───── Information shown ─────
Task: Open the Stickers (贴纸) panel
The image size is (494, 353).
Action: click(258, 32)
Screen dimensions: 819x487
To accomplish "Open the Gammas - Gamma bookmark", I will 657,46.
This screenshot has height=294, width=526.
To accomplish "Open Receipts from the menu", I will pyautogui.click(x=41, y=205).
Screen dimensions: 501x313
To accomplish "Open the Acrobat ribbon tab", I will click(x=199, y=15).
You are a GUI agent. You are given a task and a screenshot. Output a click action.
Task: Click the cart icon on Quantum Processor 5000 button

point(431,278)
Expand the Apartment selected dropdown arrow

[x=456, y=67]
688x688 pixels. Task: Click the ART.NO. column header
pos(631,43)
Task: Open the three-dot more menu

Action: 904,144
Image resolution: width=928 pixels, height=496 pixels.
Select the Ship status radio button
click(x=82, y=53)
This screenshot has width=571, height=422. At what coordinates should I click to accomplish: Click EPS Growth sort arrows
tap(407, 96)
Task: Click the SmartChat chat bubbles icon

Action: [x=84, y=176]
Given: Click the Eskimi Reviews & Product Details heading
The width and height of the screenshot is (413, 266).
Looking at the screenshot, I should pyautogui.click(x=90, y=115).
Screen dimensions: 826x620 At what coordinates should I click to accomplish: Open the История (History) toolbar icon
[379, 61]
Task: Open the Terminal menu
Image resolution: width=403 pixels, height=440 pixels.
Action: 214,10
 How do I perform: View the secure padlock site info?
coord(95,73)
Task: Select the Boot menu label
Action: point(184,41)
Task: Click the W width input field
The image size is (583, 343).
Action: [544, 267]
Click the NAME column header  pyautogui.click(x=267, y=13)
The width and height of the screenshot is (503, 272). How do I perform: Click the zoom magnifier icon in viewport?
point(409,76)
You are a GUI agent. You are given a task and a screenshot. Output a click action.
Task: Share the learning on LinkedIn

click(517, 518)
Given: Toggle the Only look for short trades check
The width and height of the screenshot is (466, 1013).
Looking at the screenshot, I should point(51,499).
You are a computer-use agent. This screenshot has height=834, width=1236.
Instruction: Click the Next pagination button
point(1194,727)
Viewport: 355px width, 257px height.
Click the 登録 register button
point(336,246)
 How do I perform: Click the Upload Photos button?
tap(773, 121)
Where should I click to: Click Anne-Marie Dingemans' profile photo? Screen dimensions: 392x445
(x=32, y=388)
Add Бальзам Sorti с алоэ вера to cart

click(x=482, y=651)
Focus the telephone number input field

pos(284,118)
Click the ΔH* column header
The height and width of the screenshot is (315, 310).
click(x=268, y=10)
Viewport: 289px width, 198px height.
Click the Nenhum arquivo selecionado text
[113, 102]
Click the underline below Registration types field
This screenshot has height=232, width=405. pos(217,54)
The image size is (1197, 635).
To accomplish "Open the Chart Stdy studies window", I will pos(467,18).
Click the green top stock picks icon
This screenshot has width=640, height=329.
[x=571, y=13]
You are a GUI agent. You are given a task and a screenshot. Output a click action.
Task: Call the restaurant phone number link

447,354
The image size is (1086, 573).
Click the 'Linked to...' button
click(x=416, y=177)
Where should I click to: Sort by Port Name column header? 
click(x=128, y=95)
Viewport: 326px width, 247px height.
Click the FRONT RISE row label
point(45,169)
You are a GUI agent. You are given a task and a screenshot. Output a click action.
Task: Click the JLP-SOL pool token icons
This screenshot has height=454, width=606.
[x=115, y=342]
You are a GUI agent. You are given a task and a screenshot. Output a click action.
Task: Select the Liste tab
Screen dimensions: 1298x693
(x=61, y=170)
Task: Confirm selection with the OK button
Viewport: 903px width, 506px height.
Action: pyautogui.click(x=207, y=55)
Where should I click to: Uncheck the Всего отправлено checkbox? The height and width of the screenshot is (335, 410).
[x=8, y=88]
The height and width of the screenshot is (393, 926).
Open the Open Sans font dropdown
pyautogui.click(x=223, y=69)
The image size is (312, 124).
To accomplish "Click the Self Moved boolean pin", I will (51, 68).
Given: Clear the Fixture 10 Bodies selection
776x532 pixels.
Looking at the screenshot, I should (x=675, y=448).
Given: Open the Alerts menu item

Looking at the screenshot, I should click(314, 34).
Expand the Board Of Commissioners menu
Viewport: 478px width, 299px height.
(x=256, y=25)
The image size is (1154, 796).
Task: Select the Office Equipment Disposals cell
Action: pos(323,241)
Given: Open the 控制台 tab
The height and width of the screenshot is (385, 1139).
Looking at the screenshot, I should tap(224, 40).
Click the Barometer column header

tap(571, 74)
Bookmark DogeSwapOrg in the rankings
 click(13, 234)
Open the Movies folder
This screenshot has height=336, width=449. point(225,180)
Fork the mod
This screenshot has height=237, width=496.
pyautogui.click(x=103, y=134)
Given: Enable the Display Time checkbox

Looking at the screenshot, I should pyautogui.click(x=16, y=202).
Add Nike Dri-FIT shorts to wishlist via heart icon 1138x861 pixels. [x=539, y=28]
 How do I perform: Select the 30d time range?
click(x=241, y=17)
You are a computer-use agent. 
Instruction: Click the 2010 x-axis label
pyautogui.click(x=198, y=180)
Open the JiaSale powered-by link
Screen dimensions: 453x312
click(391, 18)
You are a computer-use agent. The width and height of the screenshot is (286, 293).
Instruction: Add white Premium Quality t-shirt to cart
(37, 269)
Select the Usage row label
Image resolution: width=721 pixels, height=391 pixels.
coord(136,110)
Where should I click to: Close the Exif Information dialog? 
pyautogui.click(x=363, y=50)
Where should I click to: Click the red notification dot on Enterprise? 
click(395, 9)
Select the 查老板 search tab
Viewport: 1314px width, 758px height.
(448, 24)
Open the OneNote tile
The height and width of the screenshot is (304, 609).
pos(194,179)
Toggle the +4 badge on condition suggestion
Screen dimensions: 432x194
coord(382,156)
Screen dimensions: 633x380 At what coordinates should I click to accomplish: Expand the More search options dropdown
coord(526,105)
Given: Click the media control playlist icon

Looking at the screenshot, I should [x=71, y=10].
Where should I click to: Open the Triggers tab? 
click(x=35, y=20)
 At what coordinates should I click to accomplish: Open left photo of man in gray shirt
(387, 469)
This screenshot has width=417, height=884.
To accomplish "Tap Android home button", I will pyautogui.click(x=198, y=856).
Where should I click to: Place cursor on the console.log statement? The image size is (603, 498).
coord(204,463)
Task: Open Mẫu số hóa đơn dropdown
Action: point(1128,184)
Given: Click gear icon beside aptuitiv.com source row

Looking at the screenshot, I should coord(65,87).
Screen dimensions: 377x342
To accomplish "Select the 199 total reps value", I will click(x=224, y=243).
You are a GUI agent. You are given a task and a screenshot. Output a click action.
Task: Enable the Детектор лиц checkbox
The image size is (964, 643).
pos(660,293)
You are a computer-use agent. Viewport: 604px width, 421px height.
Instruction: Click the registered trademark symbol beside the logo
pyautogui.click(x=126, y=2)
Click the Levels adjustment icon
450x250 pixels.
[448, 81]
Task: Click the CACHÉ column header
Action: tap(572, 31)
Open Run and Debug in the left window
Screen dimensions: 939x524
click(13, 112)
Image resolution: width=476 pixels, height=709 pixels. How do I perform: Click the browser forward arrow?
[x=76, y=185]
─────
● **To do**
Nothing in the records above may differ in your copy; retype them in full.

● **Reply to the task**
Task: Open the Stickers (贴纸) panel
The image size is (494, 353).
Action: click(258, 32)
Screen dimensions: 819x487
To accomplish "Open the Gammas - Gamma bookmark", I will 657,46.
This screenshot has height=294, width=526.
To accomplish "Open Receipts from the menu", I will pyautogui.click(x=41, y=205).
Screen dimensions: 501x313
To accomplish "Open the Acrobat ribbon tab", I will click(x=199, y=15).
You are a GUI agent. You are given a task and a screenshot. Output a click action.
Task: Click the cart icon on Quantum Processor 5000 button

point(431,278)
Expand the Apartment selected dropdown arrow

[x=456, y=67]
688x688 pixels. Task: Click the ART.NO. column header
pos(631,43)
Task: Open the three-dot more menu

Action: 904,144
Image resolution: width=928 pixels, height=496 pixels.
Select the Ship status radio button
click(x=82, y=53)
This screenshot has width=571, height=422. At what coordinates should I click to accomplish: Click EPS Growth sort arrows
tap(407, 96)
Task: Click the SmartChat chat bubbles icon

Action: [x=84, y=176]
Given: Click the Eskimi Reviews & Product Details heading
The width and height of the screenshot is (413, 266).
Looking at the screenshot, I should pyautogui.click(x=90, y=115).
Screen dimensions: 826x620 At what coordinates should I click to accomplish: Open the История (History) toolbar icon
[379, 61]
Task: Open the Terminal menu
Image resolution: width=403 pixels, height=440 pixels.
Action: 214,10
 How do I perform: View the secure padlock site info?
coord(95,73)
Task: Select the Boot menu label
Action: point(184,41)
Task: Click the W width input field
The image size is (583, 343).
Action: [544, 267]
Click the NAME column header  pyautogui.click(x=267, y=13)
The width and height of the screenshot is (503, 272). How do I perform: Click the zoom magnifier icon in viewport?
point(409,76)
You are a GUI agent. You are given a task and a screenshot. Output a click action.
Task: Share the learning on LinkedIn

click(517, 518)
Given: Toggle the Only look for short trades check
The width and height of the screenshot is (466, 1013).
Looking at the screenshot, I should point(51,499).
You are a computer-use agent. This screenshot has height=834, width=1236.
Instruction: Click the Next pagination button
point(1194,727)
Viewport: 355px width, 257px height.
Click the 登録 register button
point(336,246)
 How do I perform: Click the Upload Photos button?
tap(773, 121)
Where should I click to: Click Anne-Marie Dingemans' profile photo? Screen dimensions: 392x445
(x=32, y=388)
Add Бальзам Sorti с алоэ вера to cart

click(x=482, y=651)
Focus the telephone number input field

pos(284,118)
Click the ΔH* column header
The height and width of the screenshot is (315, 310).
click(x=268, y=10)
Viewport: 289px width, 198px height.
Click the Nenhum arquivo selecionado text
[113, 102]
Click the underline below Registration types field
This screenshot has height=232, width=405. pos(217,54)
The image size is (1197, 635).
To accomplish "Open the Chart Stdy studies window", I will pos(467,18).
Click the green top stock picks icon
This screenshot has width=640, height=329.
[x=571, y=13]
You are a GUI agent. You are given a task and a screenshot. Output a click action.
Task: Call the restaurant phone number link

447,354
The image size is (1086, 573).
Click the 'Linked to...' button
click(x=416, y=177)
Where should I click to: Sort by Port Name column header? 
click(x=128, y=95)
Viewport: 326px width, 247px height.
Click the FRONT RISE row label
point(45,169)
You are a GUI agent. You are given a task and a screenshot. Output a click action.
Task: Click the JLP-SOL pool token icons
This screenshot has height=454, width=606.
[x=115, y=342]
You are a GUI agent. You are given a task and a screenshot. Output a click action.
Task: Select the Liste tab
Screen dimensions: 1298x693
(x=61, y=170)
Task: Confirm selection with the OK button
Viewport: 903px width, 506px height.
Action: pyautogui.click(x=207, y=55)
Where should I click to: Uncheck the Всего отправлено checkbox? The height and width of the screenshot is (335, 410).
[x=8, y=88]
The height and width of the screenshot is (393, 926).
Open the Open Sans font dropdown
pyautogui.click(x=223, y=69)
The image size is (312, 124).
To accomplish "Click the Self Moved boolean pin", I will (51, 68).
Given: Clear the Fixture 10 Bodies selection
776x532 pixels.
Looking at the screenshot, I should (x=675, y=448).
Given: Open the Alerts menu item

Looking at the screenshot, I should click(314, 34).
Expand the Board Of Commissioners menu
Viewport: 478px width, 299px height.
(x=256, y=25)
The image size is (1154, 796).
Task: Select the Office Equipment Disposals cell
Action: pos(323,241)
Given: Open the 控制台 tab
The height and width of the screenshot is (385, 1139).
Looking at the screenshot, I should tap(224, 40).
Click the Barometer column header

tap(571, 74)
Bookmark DogeSwapOrg in the rankings
 click(13, 234)
Open the Movies folder
This screenshot has height=336, width=449. point(225,180)
Fork the mod
This screenshot has height=237, width=496.
pyautogui.click(x=103, y=134)
Given: Enable the Display Time checkbox

Looking at the screenshot, I should pyautogui.click(x=16, y=202).
Add Nike Dri-FIT shorts to wishlist via heart icon 1138x861 pixels. [x=539, y=28]
 How do I perform: Select the 30d time range?
click(x=241, y=17)
You are a computer-use agent. 
Instruction: Click the 2010 x-axis label
pyautogui.click(x=198, y=180)
Open the JiaSale powered-by link
Screen dimensions: 453x312
click(391, 18)
You are a computer-use agent. The width and height of the screenshot is (286, 293).
Instruction: Add white Premium Quality t-shirt to cart
(37, 269)
Select the Usage row label
Image resolution: width=721 pixels, height=391 pixels.
coord(136,110)
Where should I click to: Close the Exif Information dialog? 
pyautogui.click(x=363, y=50)
Where should I click to: Click the red notification dot on Enterprise? 
click(395, 9)
Select the 查老板 search tab
Viewport: 1314px width, 758px height.
(448, 24)
Open the OneNote tile
The height and width of the screenshot is (304, 609).
pos(194,179)
Toggle the +4 badge on condition suggestion
Screen dimensions: 432x194
coord(382,156)
Screen dimensions: 633x380 At what coordinates should I click to accomplish: Expand the More search options dropdown
coord(526,105)
Given: Click the media control playlist icon

Looking at the screenshot, I should [x=71, y=10].
Where should I click to: Open the Triggers tab? 
click(x=35, y=20)
 At what coordinates should I click to accomplish: Open left photo of man in gray shirt
(387, 469)
This screenshot has width=417, height=884.
To accomplish "Tap Android home button", I will pyautogui.click(x=198, y=856).
Where should I click to: Place cursor on the console.log statement? The image size is (603, 498).
coord(204,463)
Task: Open Mẫu số hóa đơn dropdown
Action: point(1128,184)
Given: Click gear icon beside aptuitiv.com source row

Looking at the screenshot, I should coord(65,87).
Screen dimensions: 377x342
To accomplish "Select the 199 total reps value", I will click(x=224, y=243).
You are a GUI agent. You are given a task and a screenshot. Output a click action.
Task: Enable the Детектор лиц checkbox
The image size is (964, 643).
pos(660,293)
You are a computer-use agent. Viewport: 604px width, 421px height.
Instruction: Click the registered trademark symbol beside the logo
pyautogui.click(x=126, y=2)
Click the Levels adjustment icon
450x250 pixels.
[448, 81]
Task: Click the CACHÉ column header
Action: tap(572, 31)
Open Run and Debug in the left window
Screen dimensions: 939x524
click(13, 112)
Image resolution: width=476 pixels, height=709 pixels. How do I perform: Click the browser forward arrow?
[x=76, y=185]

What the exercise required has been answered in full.